[ASSIGNMENT]
Set down the listing again, word for word.

• • • •

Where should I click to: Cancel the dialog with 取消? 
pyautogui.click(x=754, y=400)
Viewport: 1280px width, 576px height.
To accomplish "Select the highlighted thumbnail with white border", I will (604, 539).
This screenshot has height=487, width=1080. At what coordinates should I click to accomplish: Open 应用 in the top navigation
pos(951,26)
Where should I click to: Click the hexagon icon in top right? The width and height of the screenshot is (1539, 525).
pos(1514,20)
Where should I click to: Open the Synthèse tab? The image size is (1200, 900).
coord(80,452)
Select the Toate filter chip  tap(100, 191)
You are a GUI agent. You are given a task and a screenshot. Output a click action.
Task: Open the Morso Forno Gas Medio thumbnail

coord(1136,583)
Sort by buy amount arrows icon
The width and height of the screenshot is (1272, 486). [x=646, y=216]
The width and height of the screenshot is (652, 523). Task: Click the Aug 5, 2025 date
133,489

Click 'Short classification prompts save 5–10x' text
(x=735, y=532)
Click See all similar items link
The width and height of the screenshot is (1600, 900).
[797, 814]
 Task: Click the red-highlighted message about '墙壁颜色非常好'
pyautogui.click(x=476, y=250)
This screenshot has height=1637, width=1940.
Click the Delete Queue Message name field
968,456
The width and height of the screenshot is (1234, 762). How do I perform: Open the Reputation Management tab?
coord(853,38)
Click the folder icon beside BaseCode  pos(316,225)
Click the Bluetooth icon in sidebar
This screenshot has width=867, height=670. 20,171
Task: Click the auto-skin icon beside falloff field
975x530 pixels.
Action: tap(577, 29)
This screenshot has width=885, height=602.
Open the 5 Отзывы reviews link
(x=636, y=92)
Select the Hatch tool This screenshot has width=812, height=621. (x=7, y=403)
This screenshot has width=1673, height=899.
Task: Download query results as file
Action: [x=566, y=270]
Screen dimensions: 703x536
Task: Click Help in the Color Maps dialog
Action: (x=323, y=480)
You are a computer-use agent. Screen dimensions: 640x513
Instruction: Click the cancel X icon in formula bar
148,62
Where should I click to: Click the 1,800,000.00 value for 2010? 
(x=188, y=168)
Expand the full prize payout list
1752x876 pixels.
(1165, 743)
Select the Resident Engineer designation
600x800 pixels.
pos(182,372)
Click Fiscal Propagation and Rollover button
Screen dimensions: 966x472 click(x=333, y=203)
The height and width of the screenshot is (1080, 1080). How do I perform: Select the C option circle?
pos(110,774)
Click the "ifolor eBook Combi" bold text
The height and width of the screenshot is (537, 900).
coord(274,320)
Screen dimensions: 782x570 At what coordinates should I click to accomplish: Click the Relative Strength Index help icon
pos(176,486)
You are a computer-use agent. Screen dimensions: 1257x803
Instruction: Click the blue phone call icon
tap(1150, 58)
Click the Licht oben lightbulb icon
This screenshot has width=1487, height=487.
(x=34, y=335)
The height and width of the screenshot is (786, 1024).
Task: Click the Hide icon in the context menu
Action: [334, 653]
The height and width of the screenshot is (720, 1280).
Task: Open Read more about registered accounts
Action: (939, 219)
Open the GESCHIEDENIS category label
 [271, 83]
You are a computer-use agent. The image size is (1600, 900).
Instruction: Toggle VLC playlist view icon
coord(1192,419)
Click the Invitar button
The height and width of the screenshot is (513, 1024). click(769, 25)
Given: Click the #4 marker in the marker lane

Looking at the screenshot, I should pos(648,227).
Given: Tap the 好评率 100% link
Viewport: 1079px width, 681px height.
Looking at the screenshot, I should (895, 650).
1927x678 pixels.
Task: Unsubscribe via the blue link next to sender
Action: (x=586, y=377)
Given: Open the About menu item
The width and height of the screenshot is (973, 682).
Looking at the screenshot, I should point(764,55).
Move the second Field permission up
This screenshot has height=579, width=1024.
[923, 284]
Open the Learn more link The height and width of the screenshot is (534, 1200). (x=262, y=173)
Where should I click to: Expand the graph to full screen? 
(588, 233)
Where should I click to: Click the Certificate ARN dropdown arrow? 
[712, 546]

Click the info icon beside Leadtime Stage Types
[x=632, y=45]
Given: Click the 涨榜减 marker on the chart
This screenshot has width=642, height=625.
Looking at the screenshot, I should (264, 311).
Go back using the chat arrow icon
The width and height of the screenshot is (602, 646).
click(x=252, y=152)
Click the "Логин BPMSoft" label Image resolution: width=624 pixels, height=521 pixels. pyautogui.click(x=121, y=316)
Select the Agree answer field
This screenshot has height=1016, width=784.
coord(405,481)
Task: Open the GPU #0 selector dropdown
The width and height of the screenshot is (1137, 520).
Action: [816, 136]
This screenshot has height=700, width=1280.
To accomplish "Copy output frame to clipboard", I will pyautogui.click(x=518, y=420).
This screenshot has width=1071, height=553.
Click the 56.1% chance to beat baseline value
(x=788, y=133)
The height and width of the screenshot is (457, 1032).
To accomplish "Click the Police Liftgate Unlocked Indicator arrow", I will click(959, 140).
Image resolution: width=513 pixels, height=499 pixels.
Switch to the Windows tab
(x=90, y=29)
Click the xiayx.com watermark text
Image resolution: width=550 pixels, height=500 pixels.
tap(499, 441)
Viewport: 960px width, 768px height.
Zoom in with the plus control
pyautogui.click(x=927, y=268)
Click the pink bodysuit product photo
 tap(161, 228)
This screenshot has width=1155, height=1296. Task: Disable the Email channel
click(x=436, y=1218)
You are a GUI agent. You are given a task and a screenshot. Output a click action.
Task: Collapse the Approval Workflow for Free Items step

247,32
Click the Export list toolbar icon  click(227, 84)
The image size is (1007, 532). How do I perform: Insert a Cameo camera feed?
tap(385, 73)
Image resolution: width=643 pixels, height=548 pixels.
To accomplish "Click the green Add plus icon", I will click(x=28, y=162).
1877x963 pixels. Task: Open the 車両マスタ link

• • • •

[ANSWER]
Where should I click to: Cancel the dialog with 取消? 
pyautogui.click(x=754, y=400)
Viewport: 1280px width, 576px height.
To accomplish "Select the highlighted thumbnail with white border", I will (604, 539).
This screenshot has height=487, width=1080. At what coordinates should I click to accomplish: Open 应用 in the top navigation
pos(951,26)
Where should I click to: Click the hexagon icon in top right? The width and height of the screenshot is (1539, 525).
pos(1514,20)
Where should I click to: Open the Synthèse tab? The image size is (1200, 900).
coord(80,452)
Select the Toate filter chip  tap(100, 191)
You are a GUI agent. You are given a task and a screenshot. Output a click action.
Task: Open the Morso Forno Gas Medio thumbnail

coord(1136,583)
Sort by buy amount arrows icon
The width and height of the screenshot is (1272, 486). [x=646, y=216]
The width and height of the screenshot is (652, 523). Task: Click the Aug 5, 2025 date
133,489

Click 'Short classification prompts save 5–10x' text
(x=735, y=532)
Click See all similar items link
The width and height of the screenshot is (1600, 900).
[797, 814]
 Task: Click the red-highlighted message about '墙壁颜色非常好'
pyautogui.click(x=476, y=250)
This screenshot has height=1637, width=1940.
Click the Delete Queue Message name field
968,456
The width and height of the screenshot is (1234, 762). How do I perform: Open the Reputation Management tab?
coord(853,38)
Click the folder icon beside BaseCode  pos(316,225)
Click the Bluetooth icon in sidebar
This screenshot has width=867, height=670. 20,171
Task: Click the auto-skin icon beside falloff field
975x530 pixels.
Action: tap(577, 29)
This screenshot has width=885, height=602.
Open the 5 Отзывы reviews link
(x=636, y=92)
Select the Hatch tool This screenshot has width=812, height=621. (x=7, y=403)
This screenshot has width=1673, height=899.
Task: Download query results as file
Action: [x=566, y=270]
Screen dimensions: 703x536
Task: Click Help in the Color Maps dialog
Action: (x=323, y=480)
You are a computer-use agent. Screen dimensions: 640x513
Instruction: Click the cancel X icon in formula bar
148,62
Where should I click to: Click the 1,800,000.00 value for 2010? 
(x=188, y=168)
Expand the full prize payout list
1752x876 pixels.
(1165, 743)
Select the Resident Engineer designation
600x800 pixels.
pos(182,372)
Click Fiscal Propagation and Rollover button
Screen dimensions: 966x472 click(x=333, y=203)
The height and width of the screenshot is (1080, 1080). How do I perform: Select the C option circle?
pos(110,774)
Click the "ifolor eBook Combi" bold text
The height and width of the screenshot is (537, 900).
coord(274,320)
Screen dimensions: 782x570 At what coordinates should I click to accomplish: Click the Relative Strength Index help icon
pos(176,486)
You are a computer-use agent. Screen dimensions: 1257x803
Instruction: Click the blue phone call icon
tap(1150, 58)
Click the Licht oben lightbulb icon
This screenshot has width=1487, height=487.
(x=34, y=335)
The height and width of the screenshot is (786, 1024).
Task: Click the Hide icon in the context menu
Action: [334, 653]
The height and width of the screenshot is (720, 1280).
Task: Open Read more about registered accounts
Action: (939, 219)
Open the GESCHIEDENIS category label
 [271, 83]
You are a computer-use agent. The image size is (1600, 900).
Instruction: Toggle VLC playlist view icon
coord(1192,419)
Click the Invitar button
The height and width of the screenshot is (513, 1024). click(769, 25)
Given: Click the #4 marker in the marker lane

Looking at the screenshot, I should pos(648,227).
Given: Tap the 好评率 100% link
Viewport: 1079px width, 681px height.
Looking at the screenshot, I should (895, 650).
1927x678 pixels.
Task: Unsubscribe via the blue link next to sender
Action: (x=586, y=377)
Given: Open the About menu item
The width and height of the screenshot is (973, 682).
Looking at the screenshot, I should point(764,55).
Move the second Field permission up
This screenshot has height=579, width=1024.
[923, 284]
Open the Learn more link The height and width of the screenshot is (534, 1200). (x=262, y=173)
Where should I click to: Expand the graph to full screen? 
(588, 233)
Where should I click to: Click the Certificate ARN dropdown arrow? 
[712, 546]

Click the info icon beside Leadtime Stage Types
[x=632, y=45]
Given: Click the 涨榜减 marker on the chart
This screenshot has width=642, height=625.
Looking at the screenshot, I should (264, 311).
Go back using the chat arrow icon
The width and height of the screenshot is (602, 646).
click(x=252, y=152)
Click the "Логин BPMSoft" label Image resolution: width=624 pixels, height=521 pixels. pyautogui.click(x=121, y=316)
Select the Agree answer field
This screenshot has height=1016, width=784.
coord(405,481)
Task: Open the GPU #0 selector dropdown
The width and height of the screenshot is (1137, 520).
Action: [816, 136]
This screenshot has height=700, width=1280.
To accomplish "Copy output frame to clipboard", I will pyautogui.click(x=518, y=420).
This screenshot has width=1071, height=553.
Click the 56.1% chance to beat baseline value
(x=788, y=133)
The height and width of the screenshot is (457, 1032).
To accomplish "Click the Police Liftgate Unlocked Indicator arrow", I will click(959, 140).
Image resolution: width=513 pixels, height=499 pixels.
Switch to the Windows tab
(x=90, y=29)
Click the xiayx.com watermark text
Image resolution: width=550 pixels, height=500 pixels.
tap(499, 441)
Viewport: 960px width, 768px height.
Zoom in with the plus control
pyautogui.click(x=927, y=268)
Click the pink bodysuit product photo
 tap(161, 228)
This screenshot has width=1155, height=1296. Task: Disable the Email channel
click(x=436, y=1218)
You are a GUI agent. You are given a task and a screenshot. Output a click action.
Task: Collapse the Approval Workflow for Free Items step

247,32
Click the Export list toolbar icon  click(227, 84)
The image size is (1007, 532). How do I perform: Insert a Cameo camera feed?
tap(385, 73)
Image resolution: width=643 pixels, height=548 pixels.
To accomplish "Click the green Add plus icon", I will click(x=28, y=162).
1877x963 pixels. Task: Open the 車両マスタ link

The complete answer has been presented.